§ **EXERCISE BRIEF**:
Can you repeat word for word the lines from the one containing "Task: Open the" through the end of the entries, leaving out the pictures?

§ **INFORMATION GIVEN**:
┌──

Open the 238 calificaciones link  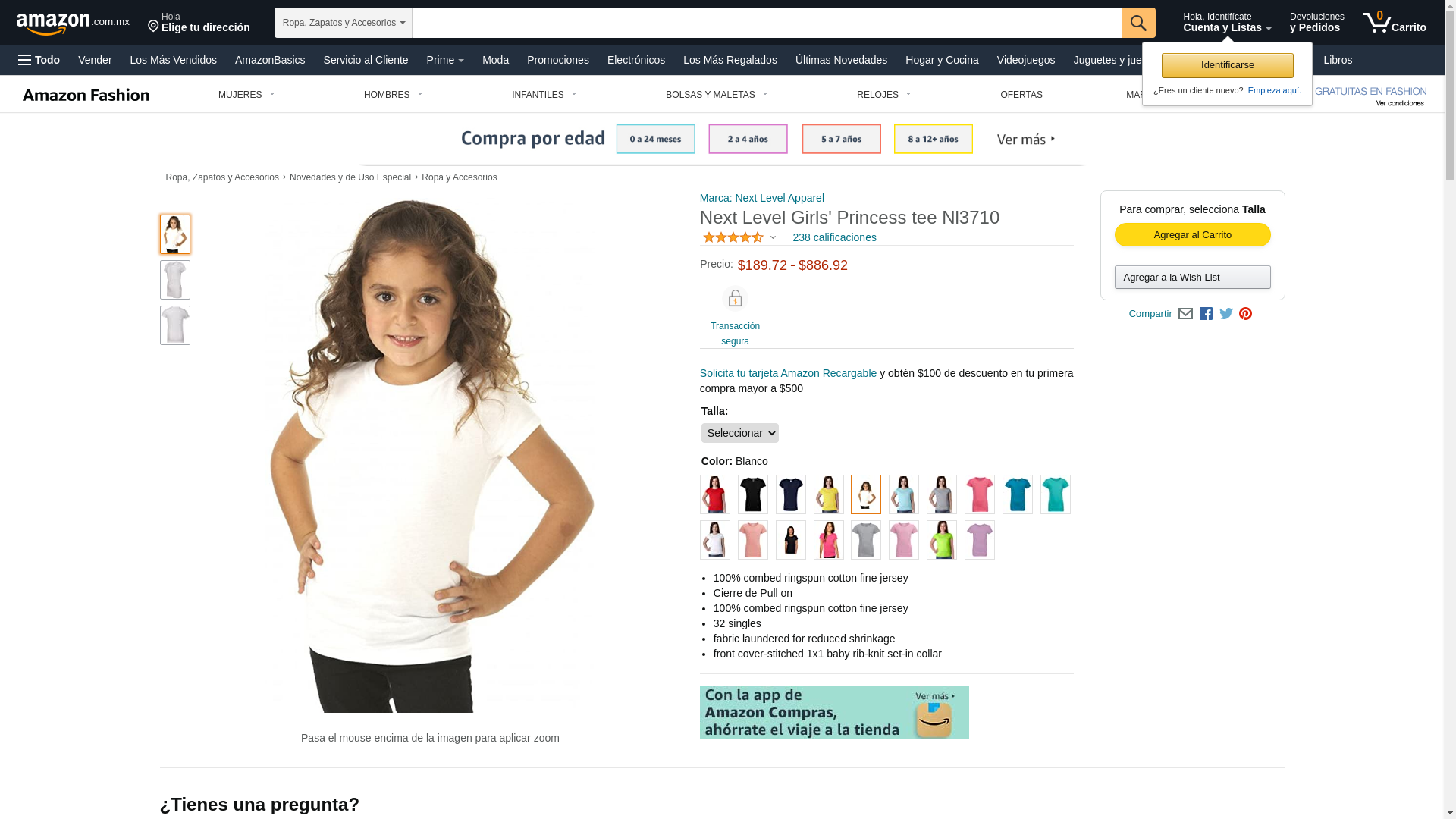pyautogui.click(x=834, y=237)
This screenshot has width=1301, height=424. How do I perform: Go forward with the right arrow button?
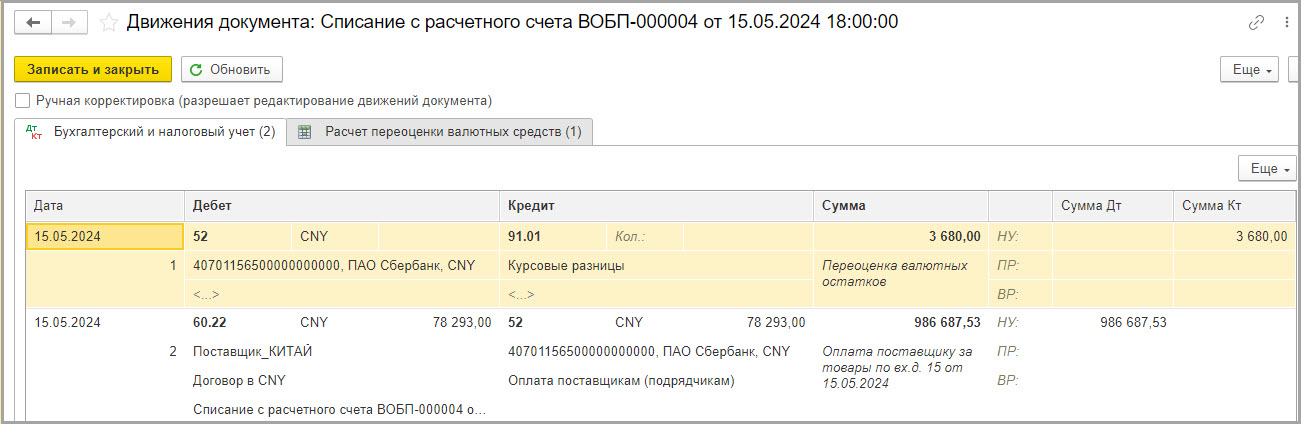69,22
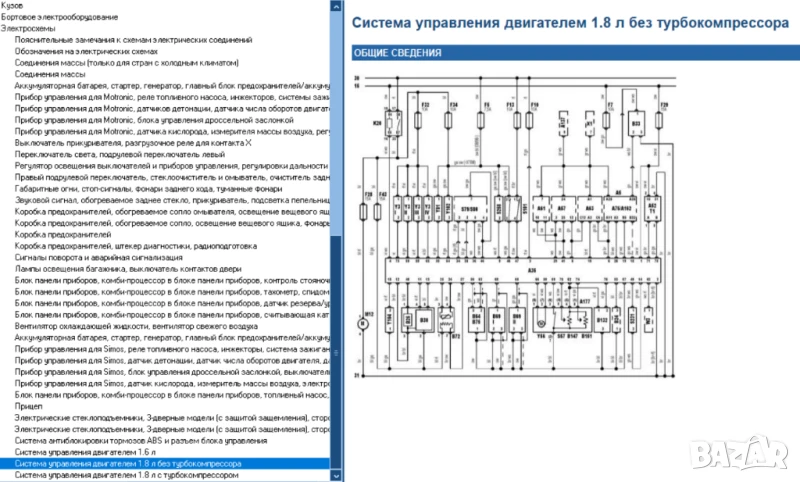Click the B33 component in the diagram
The width and height of the screenshot is (800, 482).
pos(636,123)
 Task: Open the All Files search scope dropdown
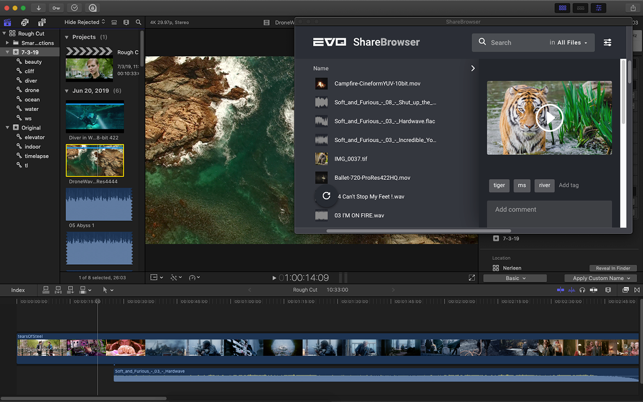pyautogui.click(x=569, y=43)
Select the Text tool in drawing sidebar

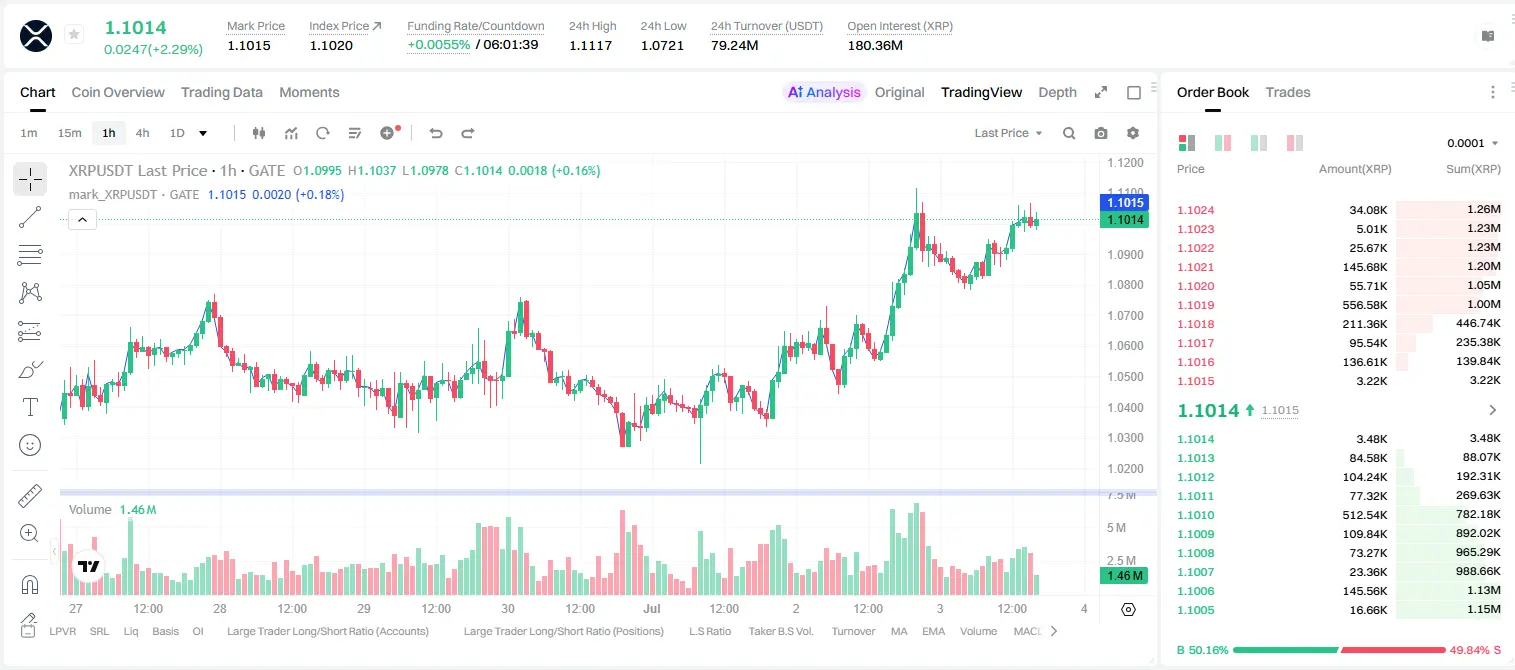pyautogui.click(x=30, y=407)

└──

§ **OUTPUT FOR THIS TASK**:
 Task: Open the All Files search scope dropdown
pyautogui.click(x=569, y=43)
Select the Text tool in drawing sidebar

pyautogui.click(x=30, y=407)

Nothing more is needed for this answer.